Natalia Aristizabal, co-director of organizing at Make The Road, an NGO that defends immigrant rights, emphasized this point: "'Sanctuary cities' is a term being used by the opposition to say that cities like New York are too immigrant-friendly, but it doesn't mean that people aren't being picked up for deportation, and it also doesn't mean that it's a safe space."
Deutsche Welle's repeated requests for an interview with an ICE spokesperson were declined.
ICE reported that it made 41,000 arrests in Trump's first 100 days in office, an increase of 38 percent on the same period last year. In New York, the agency arrested 156 "non-criminal" immigrants and 531 undocumented migrants with criminal convictions. An ICE agent, speaking anonymously, told the New Yorker's Jonathan Blitzer: "You have guys who are doing whatever they want in the field, going after whoever they want."
Strength in community
Several weeks ago, Judith Paez received a call from a man in Newark, New Jersey, saying his nephew had been picked up off the street by ICE agents on his way to work, seemingly at random, and placed in detention. He had heard she advocates for people threatened with deportation, at the New Sanctuary Coalition (NSC), and wondered if there was anything she could do. "It's time to fight," she told him.
One of the ways NSC defends the undocumented is to show up in force at immigration hearings and court appearances, to demonstrate strong community ties. "You'll be accompanied by rabbis, ministers, priests, members of the community, because it's nerve-wracking," spokesperson Frank Barker said. "You don't know if that day's the last you'll be seen in the United States."

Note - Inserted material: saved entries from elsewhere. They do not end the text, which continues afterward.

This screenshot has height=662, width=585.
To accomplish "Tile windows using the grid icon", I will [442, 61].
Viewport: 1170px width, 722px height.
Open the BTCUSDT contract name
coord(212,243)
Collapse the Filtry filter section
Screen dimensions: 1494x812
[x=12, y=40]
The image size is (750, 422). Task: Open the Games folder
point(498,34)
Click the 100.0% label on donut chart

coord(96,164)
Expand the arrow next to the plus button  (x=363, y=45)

Barker is threatened with deportation himself, on account of an old drug conviction, dating back to "a dark period" when he was a crack cocaine user. He has lived in New York since 1975, with his mother, father and two siblings. For the last seven years he has been fighting a final deportation order that would send him back to St Kitts and Nevis, a country he last saw when he was six months old.
Uncertain times for immigrants
In April, Trump's Department of Justice escalated its dispute with sanctuary cities by changing the eligibility criteria for Edward Byrne Memorial Grants. Police forces that do not comply with detainer requests or allow ICE into local jails will be denied this federal funding. The NYPD stands to lose $4 million a year. "New York is the safest big city in America, and it obviously doesn't make sense to withhold security funding from the top terror target in the country," Boeglin said. "We're prepared to defend that money."

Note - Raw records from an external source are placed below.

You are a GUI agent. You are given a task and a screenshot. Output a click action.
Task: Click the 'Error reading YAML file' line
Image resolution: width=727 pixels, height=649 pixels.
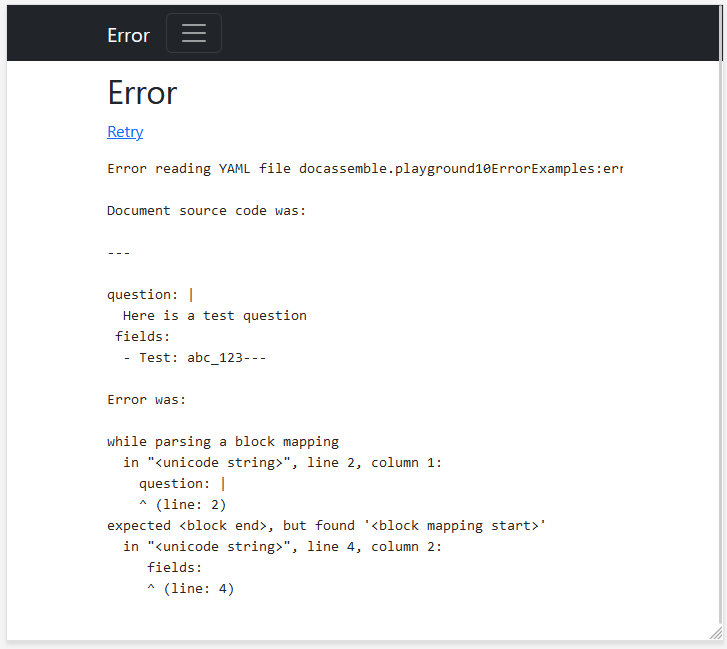tap(364, 168)
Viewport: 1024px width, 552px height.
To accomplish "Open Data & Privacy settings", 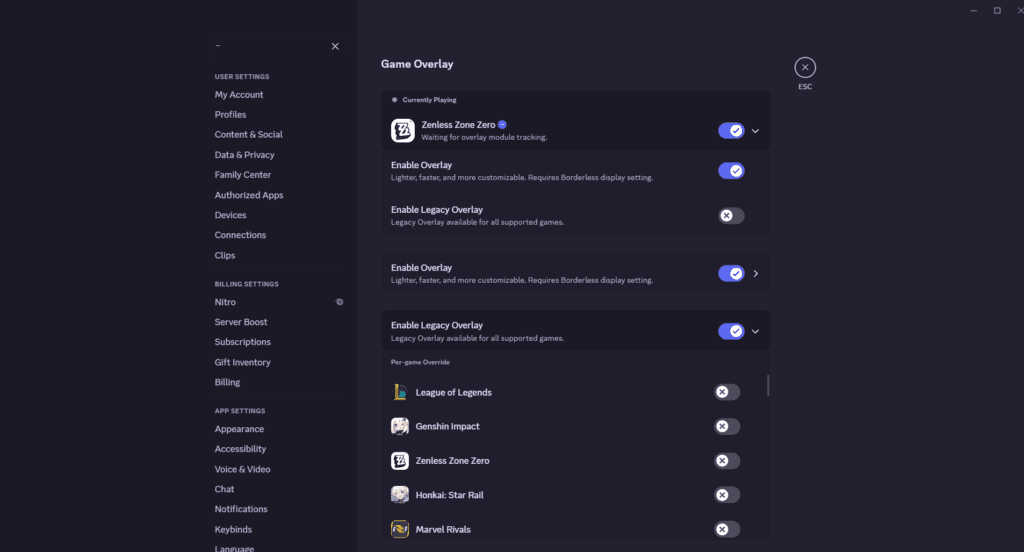I will pos(244,155).
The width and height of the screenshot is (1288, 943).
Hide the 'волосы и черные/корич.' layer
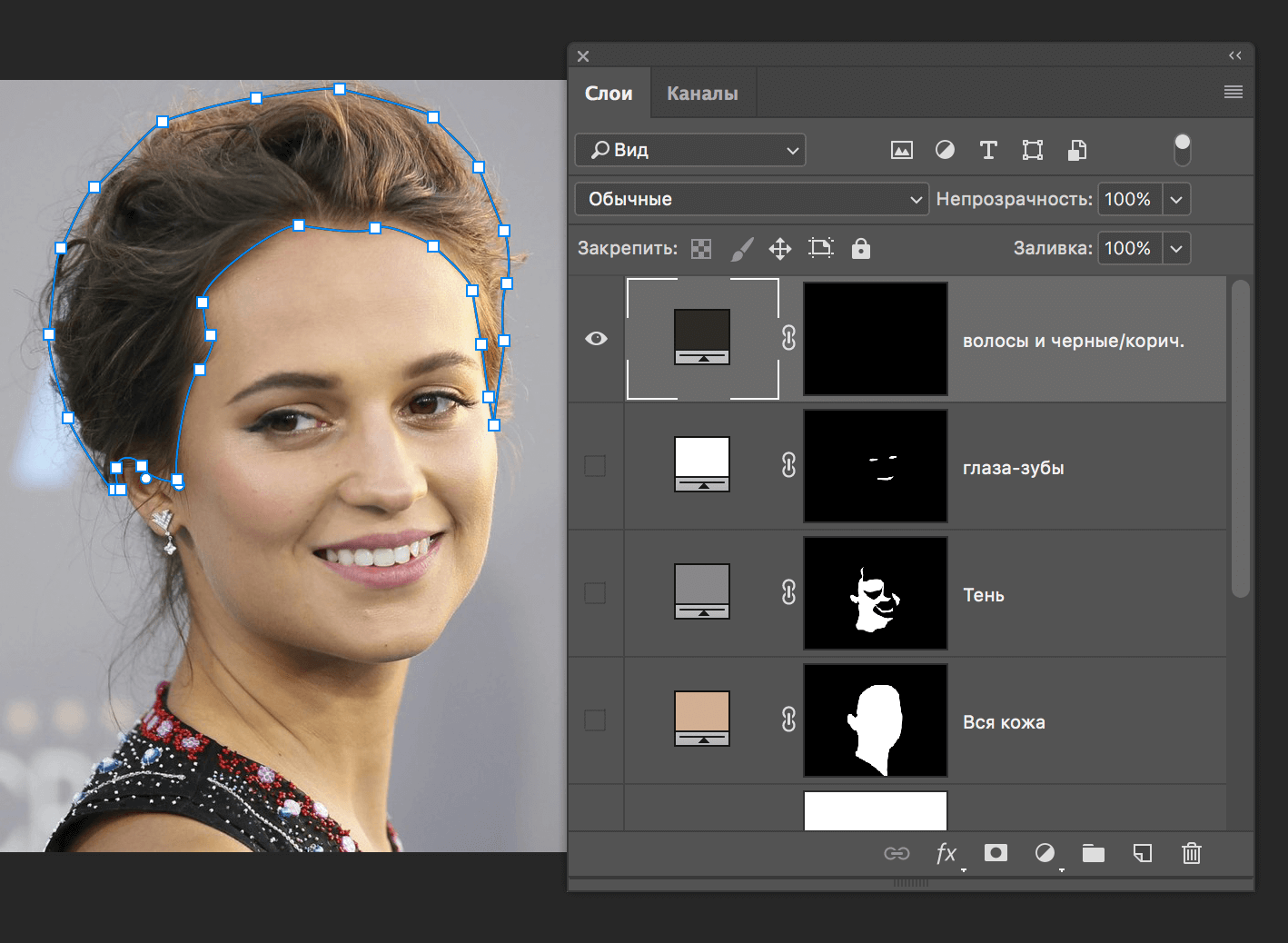tap(596, 338)
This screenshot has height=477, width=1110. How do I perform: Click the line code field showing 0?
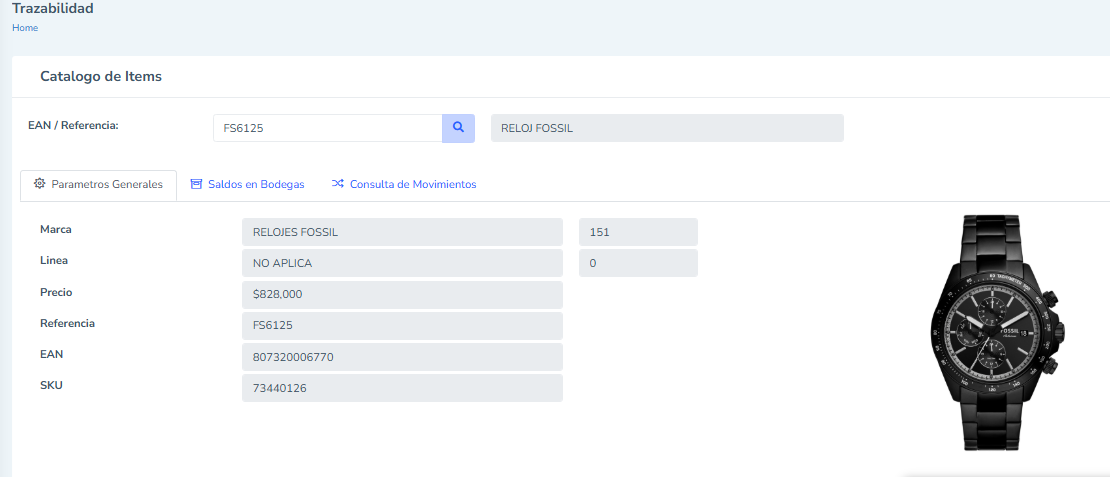point(637,263)
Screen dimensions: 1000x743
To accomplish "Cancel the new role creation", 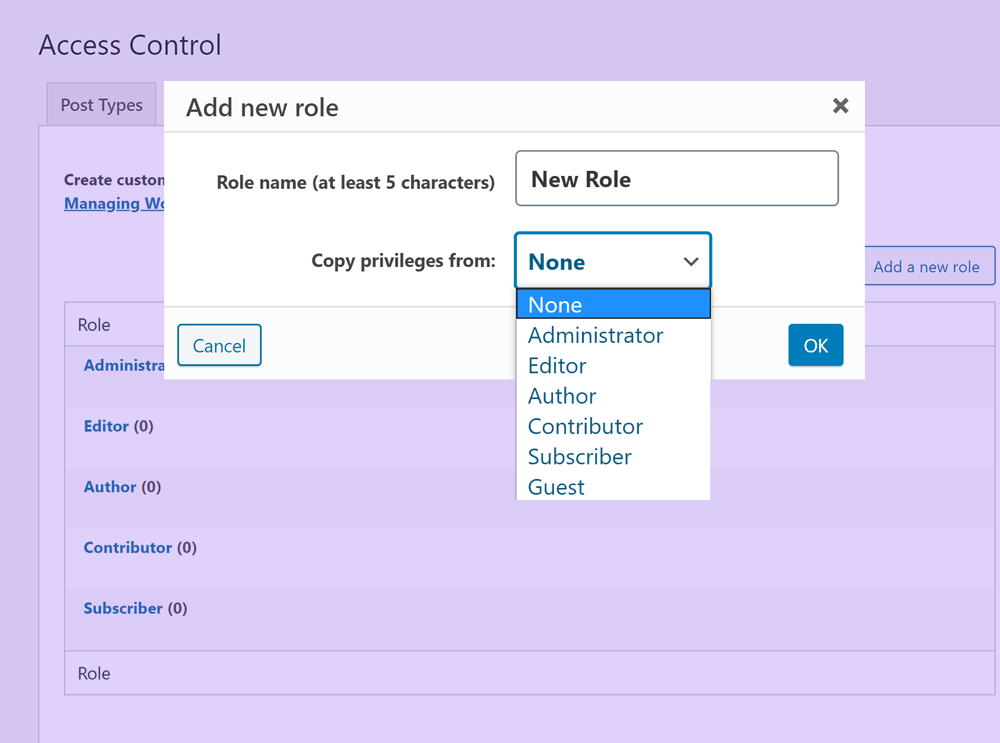I will coord(219,345).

January's executive order was challenged by several cities, and found to be unconstitutional by a federal district court. On August 7, Chicago sued to prevent the government from withholding its Byrne grant. "Chicago will not let our police officers become political pawns in a debate," said Mayor Rahm Emanuel. "And Chicago will never relinquish our status as a welcoming city."

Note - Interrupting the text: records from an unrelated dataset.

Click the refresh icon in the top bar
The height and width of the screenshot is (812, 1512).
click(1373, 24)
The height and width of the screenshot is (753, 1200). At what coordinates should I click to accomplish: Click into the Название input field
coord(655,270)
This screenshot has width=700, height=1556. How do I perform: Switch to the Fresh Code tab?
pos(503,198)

These are uncertain times for undocumented immigrants in the United States of America, wherever they live. "Trump has changed the game now," Barker said. "He wants any criminal aliens - that's me, because of my convictions - to be removed from the country."
When I asked Paez whether she would like to appear in the article under an assumed name, to avoid potential repercussions, she told me that wouldn't be necessary. "When people that know me see that I'm open to being interviewed, and saying my name, they think I am putting myself in danger, but it's time that we stopped being afraid," she said.